Sectorial Systems of Innovation in Emerging Countries

This policy brief examines Sectoral Innovation Systems (SSI) in software in Brazil and India, two emerging countries where software development is a major economic activity. The goal is to understand the trajectories and key elements of each SSI and to suggest reflections on the Brazilian case. It is evident that the models of development of the software sector are divergent, mainly with respect to: 1) the nature of the demand as source of knowledge; 2) the timing, intensity and scope of public policies; and 3) the business models, management processes and levels of visibility of the firms.
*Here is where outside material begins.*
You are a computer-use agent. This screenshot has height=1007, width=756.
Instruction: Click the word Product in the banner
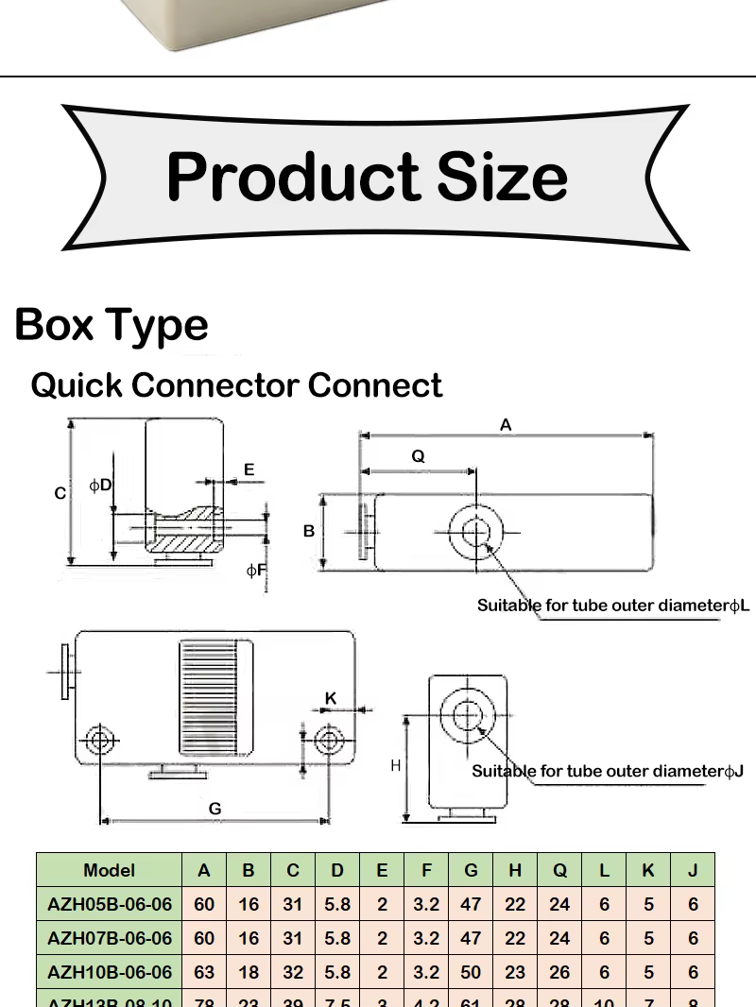[294, 177]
From this analysis, it is argued that, although the success factors of each SSI are strongly idiosyncratic and not easily emulatable in other emerging countries, the Indian case offers some policy insights that can serve as learning for the development of the software sector in the Brazil. Among these insights, the following stand out: international insertion in service segments with higher added value; external competition aimed at consolidating domestic firms in foreign markets, especially at the regional level and in arrangements for integration and South-South cooperation; and exploration of the internal market with the aim of developing local capacities. More broadly, the Indian experience indicates that the performance of the software sector in emerging countries occurs not only as a result of government action (although public policy is essential), but requires the combination of geopolitical insertion, specific characteristics of the innovation system and the existence of entrepreneurial institutional agents capable of exploiting IT opportunities.